L’Ikebana a plus de 600 ans. Cet art a connu plusieurs styles et plusieurs écoles. Comme souvent au Japon, il fut d’abord la prérogative de la noblesse et du clergé, avant d’essaimer dans les classes populaires, puis connaître de nouvelles formulations avec la modernité.

A la différence du bouquet de fleurs occidental dont l’esthétique est toute chromatique, l’Ikebana n’a pas une fonction décorative : son harmonie nait d’un équilibre codifié entre les matières, les couleurs et les lignes de force. Ce rythme manifesté par une œuvre d’Ikebana renvoie à un équilibre universel entre ciel, terre et humanité. Comme pour tout art nippon, sa définition en quelques expressions ne peut rendre compte du travail intérieur de l’artiste qui s’y adonne, où silence, concentration et perception participent de l’art d’agir justement – ou de bien faire !

Outre la fleur, l’Ikebana comprend toutes les matières végétales : tige, bourgeon, fruit, feuille et bois vivants comme morts, mousse… Mais encore le vase ou pot et tous les matériaux employés. Ainsi qu’enfin le vide, cet espace créé entre les éléments dont la disposition doit être asymétrique. La beauté produite est artificielle, c’est-à-dire introuvable en l’état dans la nature, mais renvoie à une sérénité cosmique.

En Occident, l’Art Nouveau, puisant son inspiration dans les formes végétales, sera très sensible à l’art de l’Ikebana : son asymétrie apporte une respiration dans la géométrie héritée de la Renaissance. Son aspect artisanal et jamais reproductible est aussi un modèle pour des artistes tels que  William Morris ou Joseph Hoffmann, qui se réfère aux disciplines esthétiques du Japon.

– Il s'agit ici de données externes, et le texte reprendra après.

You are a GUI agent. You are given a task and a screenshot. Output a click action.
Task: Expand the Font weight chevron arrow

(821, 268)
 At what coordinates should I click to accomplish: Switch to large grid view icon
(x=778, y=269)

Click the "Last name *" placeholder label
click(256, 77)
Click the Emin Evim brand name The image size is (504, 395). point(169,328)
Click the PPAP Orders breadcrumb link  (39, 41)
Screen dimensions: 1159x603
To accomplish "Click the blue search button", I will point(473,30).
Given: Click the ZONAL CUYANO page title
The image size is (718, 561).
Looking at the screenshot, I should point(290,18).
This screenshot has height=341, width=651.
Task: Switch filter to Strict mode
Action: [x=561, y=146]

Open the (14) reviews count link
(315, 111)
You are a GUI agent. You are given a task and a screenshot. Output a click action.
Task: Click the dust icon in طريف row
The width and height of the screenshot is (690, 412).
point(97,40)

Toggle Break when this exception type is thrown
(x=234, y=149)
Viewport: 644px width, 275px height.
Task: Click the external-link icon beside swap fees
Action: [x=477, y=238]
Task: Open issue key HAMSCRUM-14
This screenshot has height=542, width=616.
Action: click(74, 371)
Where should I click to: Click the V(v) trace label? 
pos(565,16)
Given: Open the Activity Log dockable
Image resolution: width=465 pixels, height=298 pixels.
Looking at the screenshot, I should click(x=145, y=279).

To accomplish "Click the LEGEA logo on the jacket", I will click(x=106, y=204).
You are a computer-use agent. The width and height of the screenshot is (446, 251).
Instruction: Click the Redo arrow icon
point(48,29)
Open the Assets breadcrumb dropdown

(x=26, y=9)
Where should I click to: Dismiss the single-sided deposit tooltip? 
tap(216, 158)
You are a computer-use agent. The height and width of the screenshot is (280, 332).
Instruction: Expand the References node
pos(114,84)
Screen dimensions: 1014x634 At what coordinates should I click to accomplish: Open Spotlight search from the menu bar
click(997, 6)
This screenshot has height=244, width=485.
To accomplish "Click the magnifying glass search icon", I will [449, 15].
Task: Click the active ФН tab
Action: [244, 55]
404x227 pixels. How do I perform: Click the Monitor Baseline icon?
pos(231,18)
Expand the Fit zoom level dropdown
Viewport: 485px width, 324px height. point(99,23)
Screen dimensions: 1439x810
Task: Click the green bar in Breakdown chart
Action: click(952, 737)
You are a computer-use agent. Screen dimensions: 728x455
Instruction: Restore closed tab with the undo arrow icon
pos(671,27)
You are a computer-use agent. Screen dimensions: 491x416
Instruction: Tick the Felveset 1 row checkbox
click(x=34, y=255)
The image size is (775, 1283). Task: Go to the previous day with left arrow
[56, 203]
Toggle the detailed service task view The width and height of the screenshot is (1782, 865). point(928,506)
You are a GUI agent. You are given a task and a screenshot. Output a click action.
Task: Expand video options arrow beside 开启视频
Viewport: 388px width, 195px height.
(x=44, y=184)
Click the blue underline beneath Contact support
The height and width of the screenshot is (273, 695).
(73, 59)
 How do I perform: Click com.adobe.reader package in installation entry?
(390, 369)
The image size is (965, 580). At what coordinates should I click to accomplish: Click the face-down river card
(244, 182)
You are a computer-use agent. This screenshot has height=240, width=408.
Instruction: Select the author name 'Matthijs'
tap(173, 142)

Plus récemment, l’artiste contemporaine Camille Henrot s’est inspirée de la syntaxe silencieuse de l’Ikebana dans son œuvre Est-il possible d’être révolutionnaire et d’aimer les fleurs ? La forme de l’Ikebana y est détournée pour transposer une bibliothèque occidentale, où chaque livre est exprimé par un agencement floral, selon un code conçu par l’artiste. Cette installation tire son origine de la vertu consolatrice qui est commune aux fleurs et à la littérature.